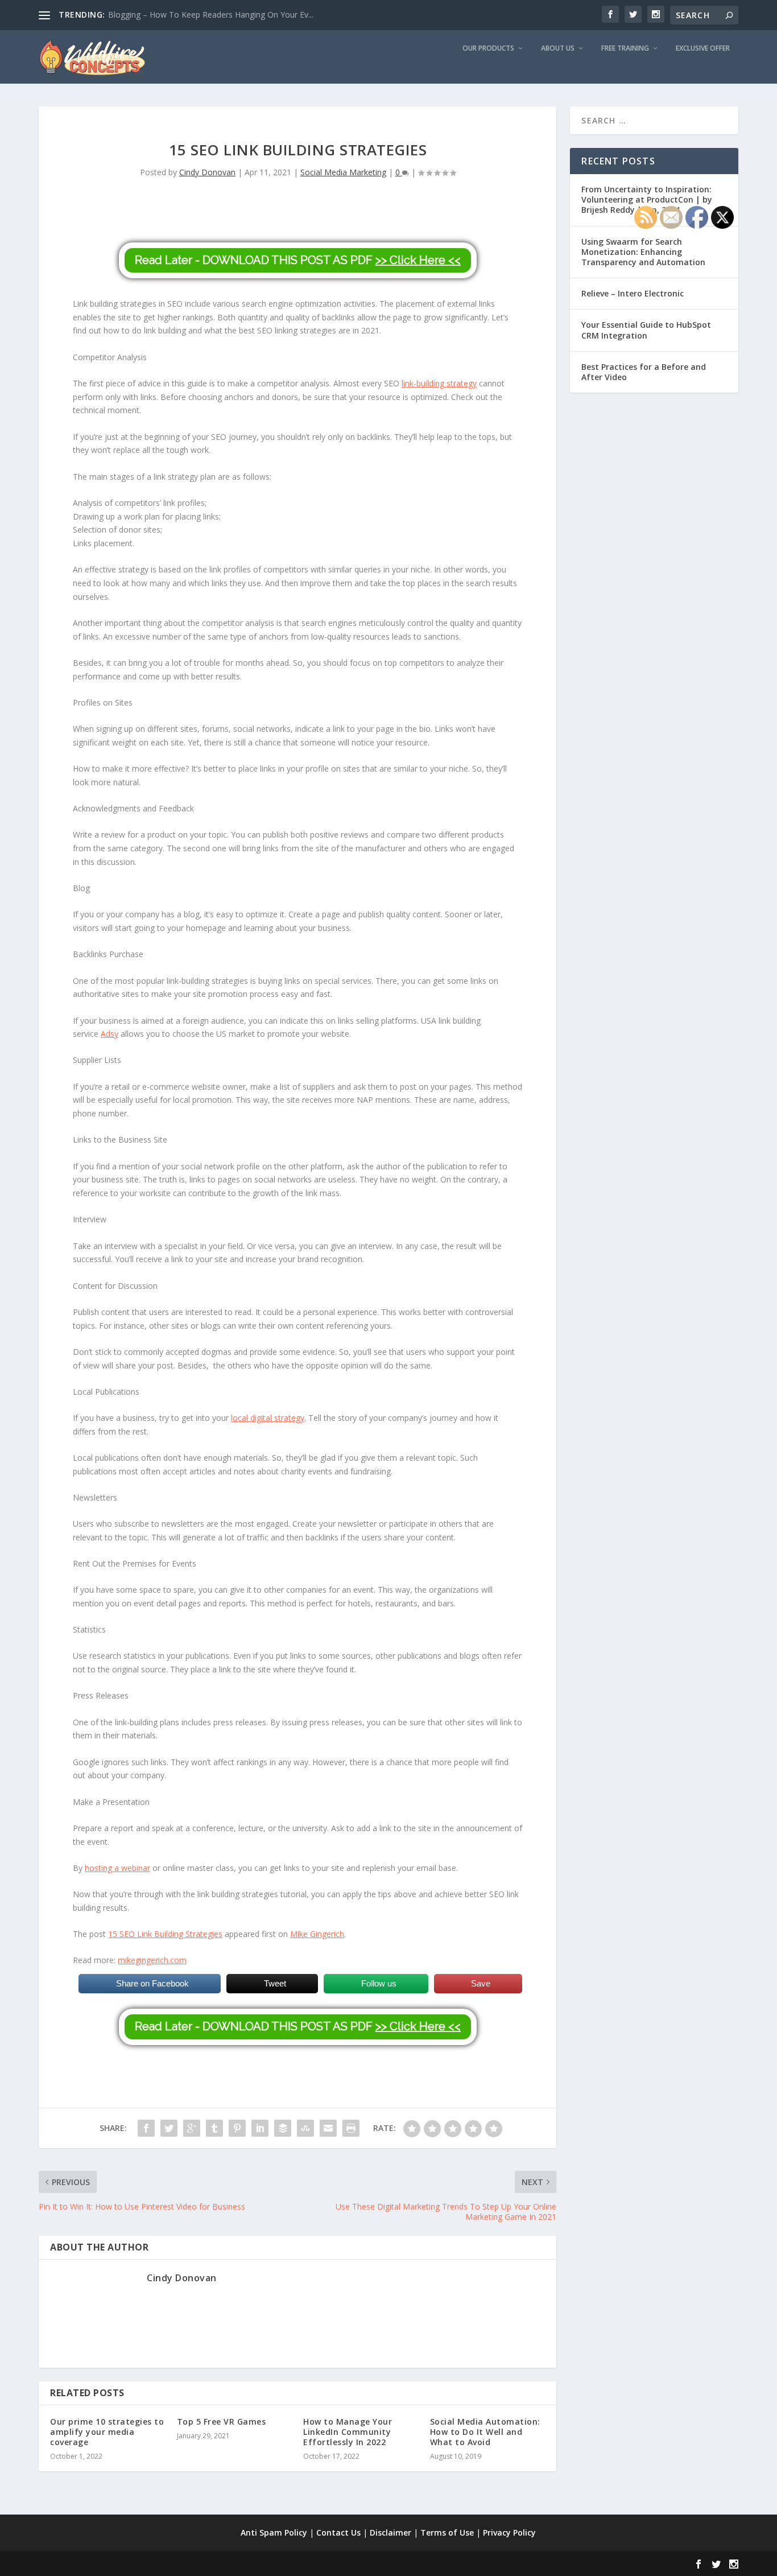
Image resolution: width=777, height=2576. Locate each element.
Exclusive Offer (703, 48)
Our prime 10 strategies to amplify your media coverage (107, 2431)
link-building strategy (439, 383)
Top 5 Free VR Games (221, 2421)
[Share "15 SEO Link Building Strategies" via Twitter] (169, 2128)
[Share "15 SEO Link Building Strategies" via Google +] (191, 2128)
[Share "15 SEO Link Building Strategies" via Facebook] (146, 2128)
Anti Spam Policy (274, 2532)
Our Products (488, 48)
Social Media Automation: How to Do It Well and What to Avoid (485, 2431)
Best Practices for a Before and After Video (643, 371)
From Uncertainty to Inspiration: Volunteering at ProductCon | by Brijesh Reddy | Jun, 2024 (646, 199)
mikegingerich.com (152, 1960)
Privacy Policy (509, 2532)
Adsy (109, 1033)
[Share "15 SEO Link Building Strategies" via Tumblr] (214, 2128)
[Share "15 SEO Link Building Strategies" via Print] (351, 2128)
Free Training (625, 48)
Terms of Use (447, 2532)
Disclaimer (390, 2532)
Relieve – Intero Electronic (632, 293)
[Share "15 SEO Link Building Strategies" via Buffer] (282, 2128)
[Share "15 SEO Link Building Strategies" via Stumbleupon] (305, 2128)
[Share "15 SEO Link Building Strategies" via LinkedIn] (260, 2128)
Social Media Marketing (343, 172)
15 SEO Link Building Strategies (165, 1933)
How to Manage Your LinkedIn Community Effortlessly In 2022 (347, 2431)
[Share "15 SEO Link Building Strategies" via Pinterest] (237, 2128)
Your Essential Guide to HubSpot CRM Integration (646, 329)
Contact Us (338, 2532)
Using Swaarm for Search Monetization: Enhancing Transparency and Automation (643, 251)
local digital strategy (267, 1417)
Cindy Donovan (207, 172)
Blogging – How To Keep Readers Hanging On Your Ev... (210, 14)
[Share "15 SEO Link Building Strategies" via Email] (328, 2128)
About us (558, 48)
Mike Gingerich (317, 1933)
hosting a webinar (117, 1867)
-----
## EXERCISE INSTRUCTIONS
Please repeat each line from the one with "Blogging – How" through the last line of the data above, and add nothing.

## TASK SOLUTION
Blogging – How To Keep Readers Hanging On Your Ev... (210, 14)
[Share "15 SEO Link Building Strategies" via Email] (328, 2128)
About us (558, 48)
Mike Gingerich (317, 1933)
hosting a webinar (117, 1867)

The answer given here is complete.